What to do:
Give back exactly the lines of the data below, starting with the line that has "Click the flame icon above FRANCAIS" and going on through the line that has "The width and".

Records for processing:

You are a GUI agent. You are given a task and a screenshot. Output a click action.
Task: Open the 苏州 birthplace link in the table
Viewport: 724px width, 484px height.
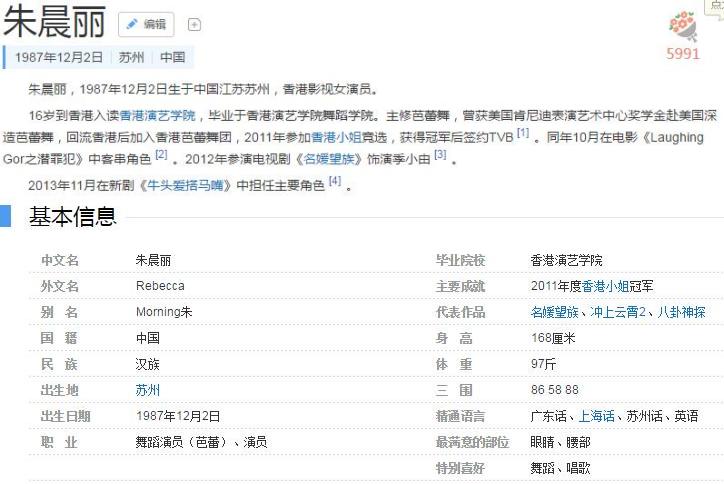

* * *

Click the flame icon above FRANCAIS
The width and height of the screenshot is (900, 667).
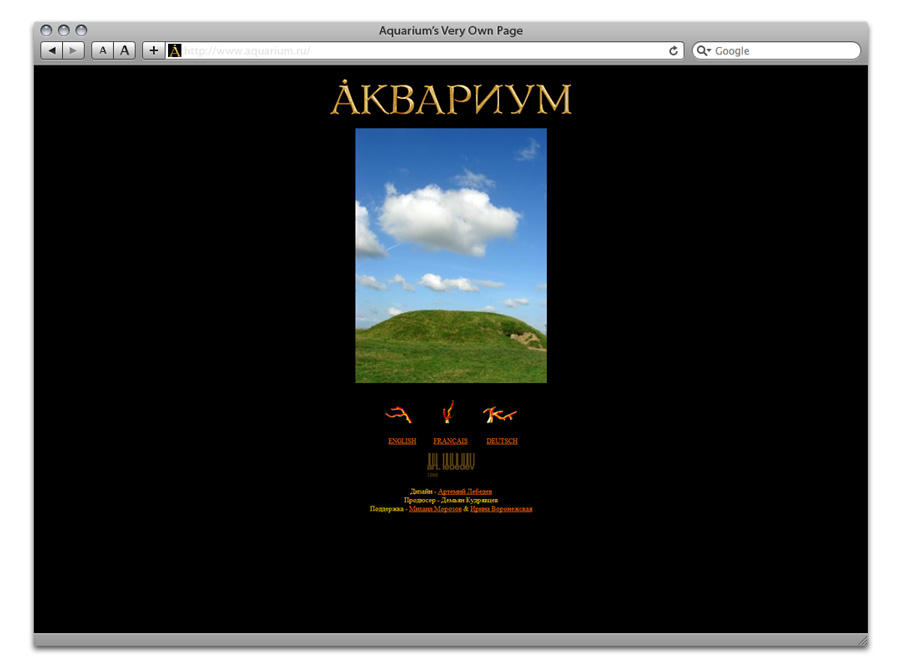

---

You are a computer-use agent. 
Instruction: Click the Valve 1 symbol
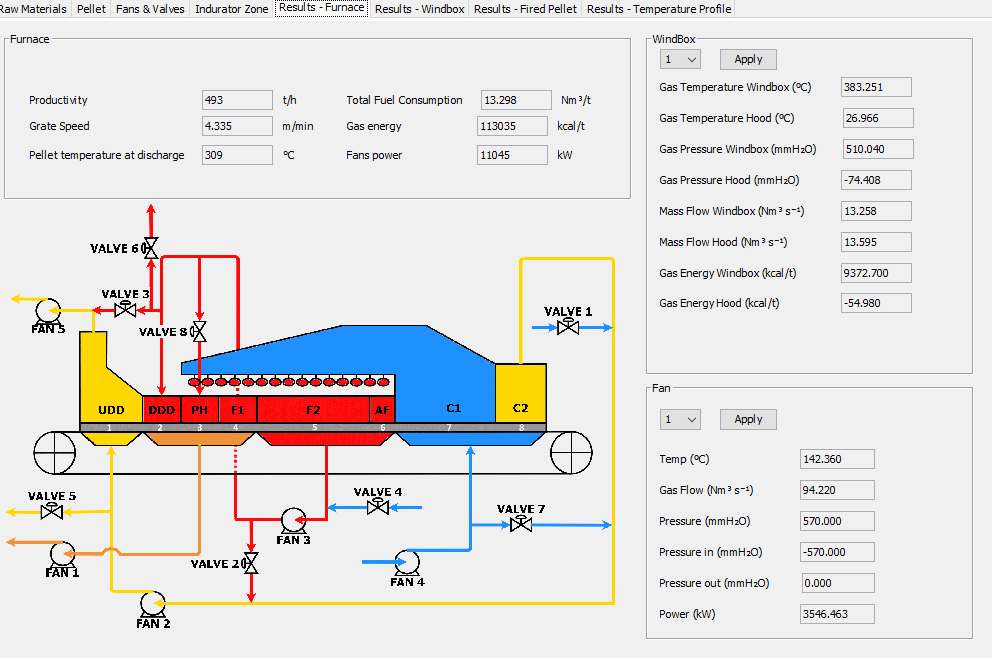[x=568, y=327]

Answer box:
Click the flame icon above FRANCAIS
The width and height of the screenshot is (900, 667).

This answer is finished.